Post-run brunch is an essential part of a lazy Sunday
My Sundays have become a sacred thing.
In my attempts to try to learn to relax, they've been the day I try to put aside to recharge my batteries.
They are a day to challenge myself to take it easy, even when every fibre of my being is against it.
They are my mental health days.
They begin without an alarm. As you can imagine, this is quite a big deal for me. Not knowing what time I might wake up instantly raises my heart rate, but I know that I'm pushing myself a lot to get up at 5.30am every day to get a run and, most days, a strength session, in before work. I know I need to catch up on sleep over the weekends (and Saturday I don't have the luxury of an indefinite lie-in because I always want to go to parkrun) so going to bed on Saturday night without an alarm is my attempt to reset my body clock. I rarely wake up after 8am.
After some lying in bed and reading my phone, I give myself about an hour to get myself ready for my run. A cup of tea and piece of toast are mandatory. I try not to put pressure on myself to be out the door at a certain time, which is hard, but I'm usually out the door by 9. I'm still learning not to panic if it's 9.05am.
Then a run, the length mandated by my training plan, then a load or two of washing. And then, usually, that's a big chunk of my to-do list done. And then the challenging part - to relax for the rest of the day without going crazy.
Sundays are for chores. For cleaning the kitchen and putting away the washing and food prep. For doing things to attempt to reduce my anxiety for the rest of the week.
And for blogging, for working through my anxiety books, for meal planning, for reading. For what I think of as "active relaxing", where I'm not quite relaxing, but I don't feel guilty about it.
I find it hard to portion of a period of time for nothing in particular, but I find it even harder not to. If I don't have at least one day at home over the weekend (and usually, at least one night in during the week), I find it very difficult to not feel overwhelmed by everything I need to do. Little things that take 5 minutes can derail me if I don't get them done over the weekend.
I know my Sundays might not seem lazy to everyone, and I don't call them "lazy" to show off that this is what I consider a quiet day, but it's a big deal for me to try to have a day of doing "nothing" without feeling guilty. And I'm starting to enjoy it.
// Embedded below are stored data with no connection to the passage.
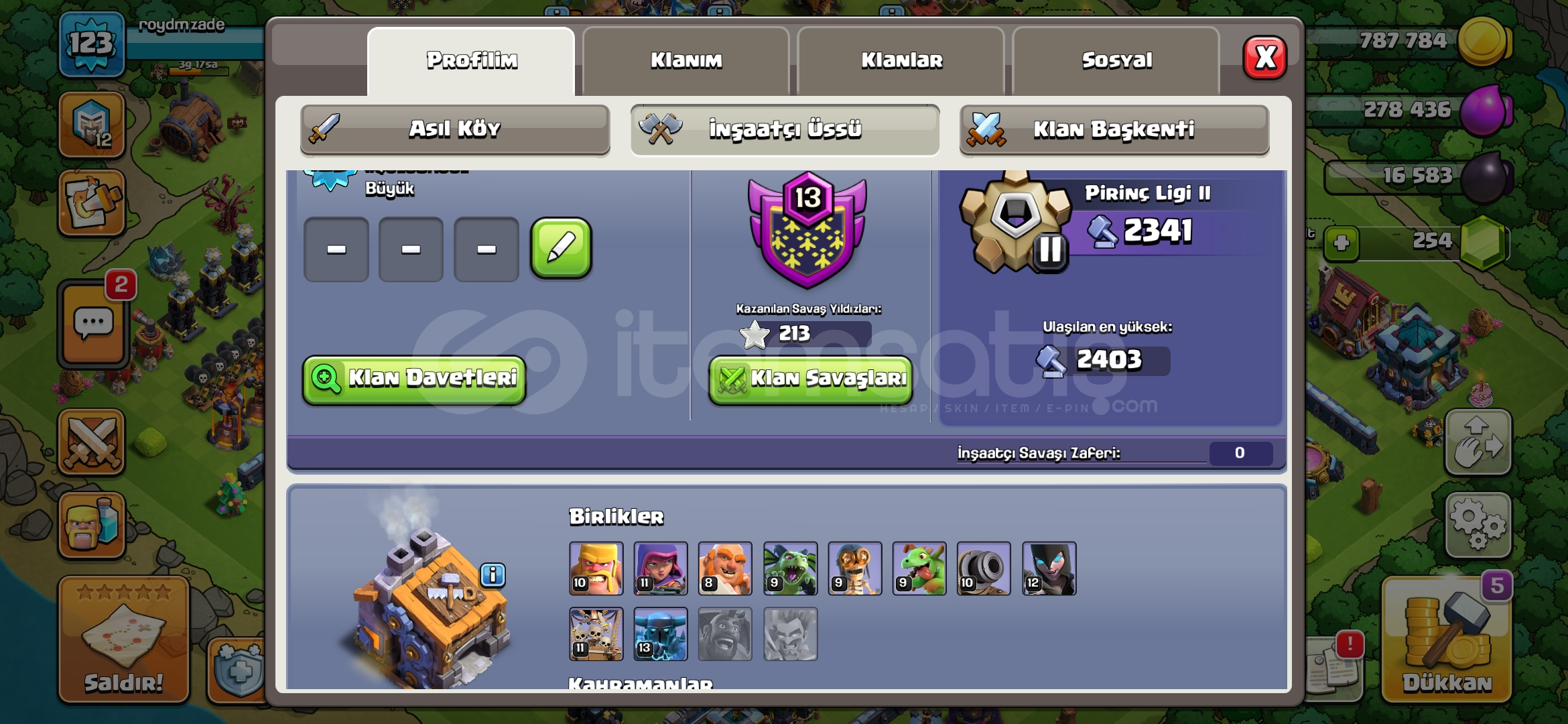Screen dimensions: 1568x724
Task: Tap the Saldır! attack map button
Action: coord(124,640)
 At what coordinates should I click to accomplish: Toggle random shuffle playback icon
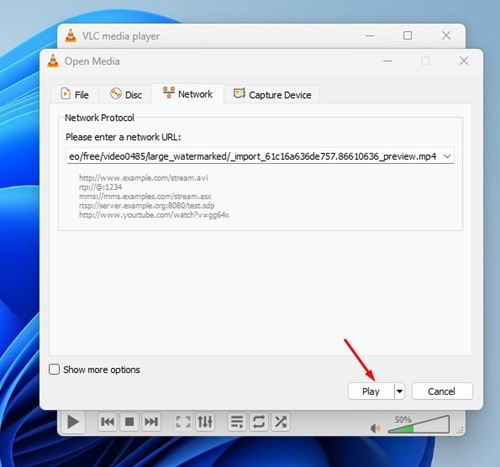point(281,422)
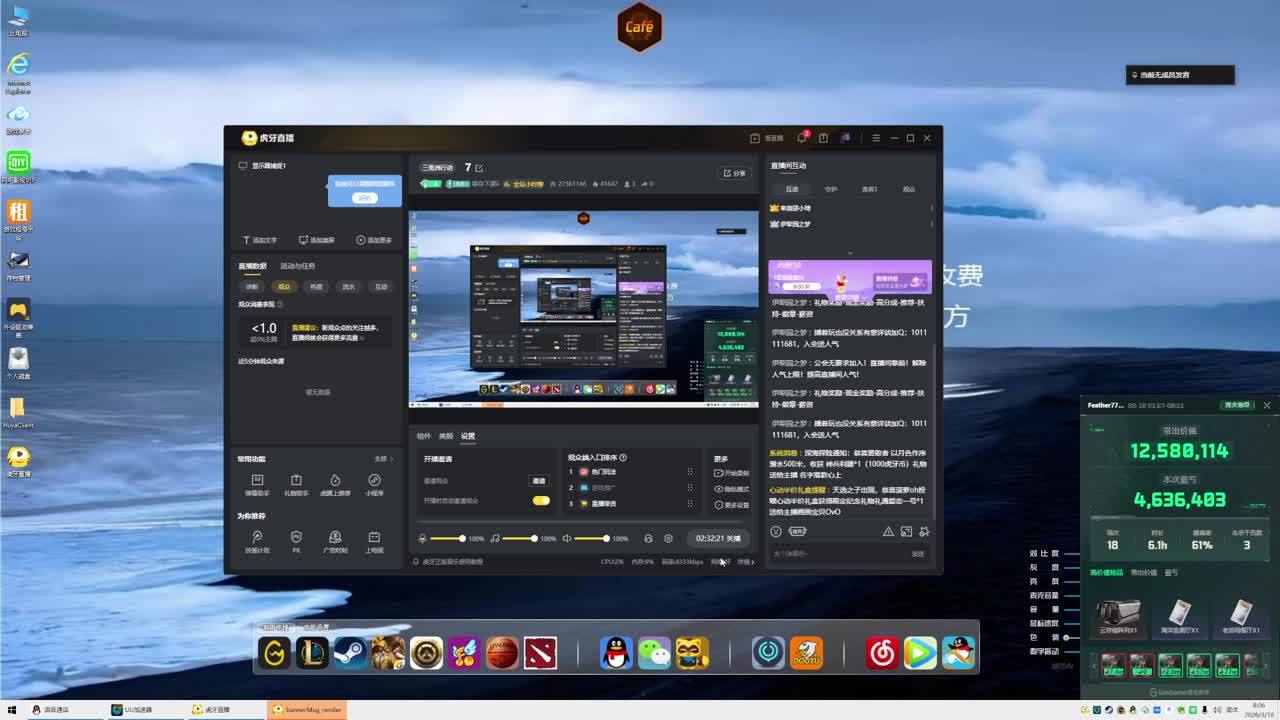Click the 分享 share button
The height and width of the screenshot is (720, 1280).
pos(735,173)
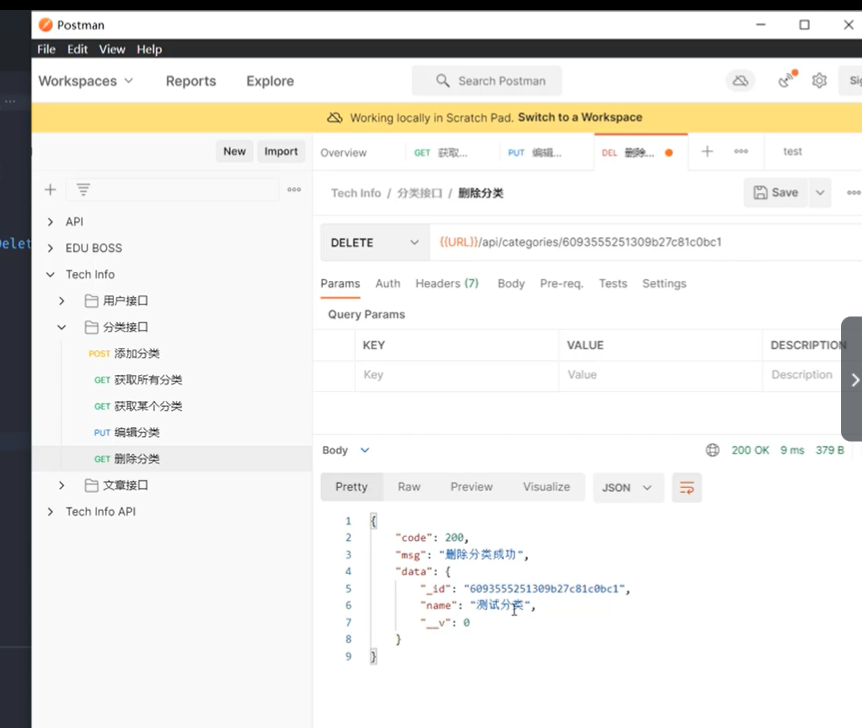Image resolution: width=862 pixels, height=728 pixels.
Task: Open the settings gear icon in header
Action: click(x=819, y=81)

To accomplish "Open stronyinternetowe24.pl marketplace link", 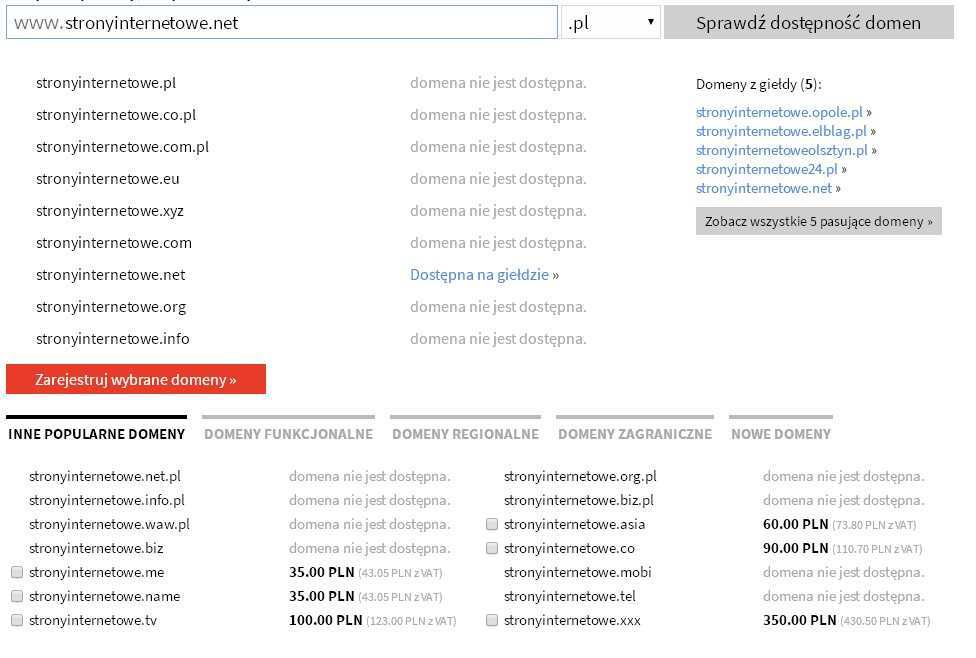I will click(x=766, y=170).
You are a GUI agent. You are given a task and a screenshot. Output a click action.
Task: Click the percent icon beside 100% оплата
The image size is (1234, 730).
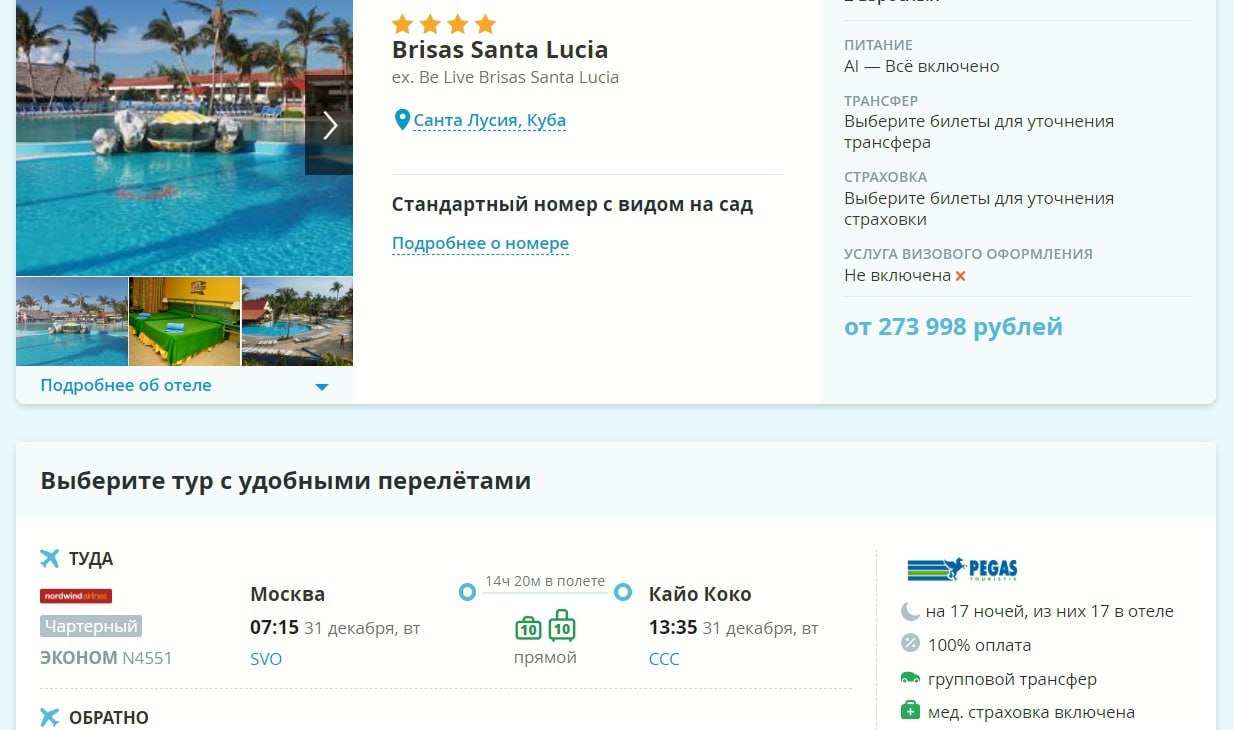click(x=910, y=643)
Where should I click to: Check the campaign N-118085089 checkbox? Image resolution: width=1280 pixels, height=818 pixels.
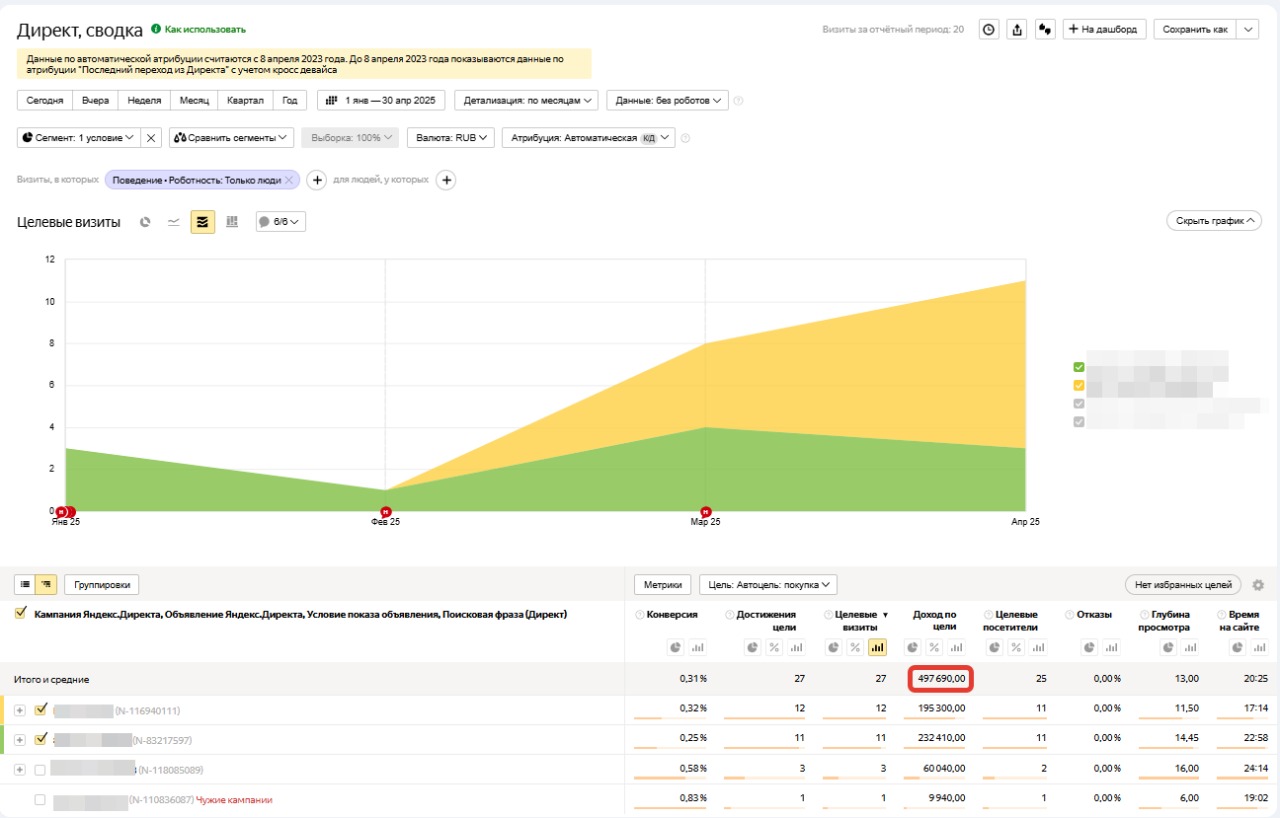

I wrestled with myself a lot today over whether we took a cinema trip, but I know in truth, I had a busy day yesterday (I didn't get more than an hour at home between 8.30am and 7.30pm between parkrun and food shopping and mortgage advisors and house viewings and family parties) and if I don't give myself today off I'll find those little tasks like cleaning the kitchen or writing a blog post hanging over me for the rest of the week.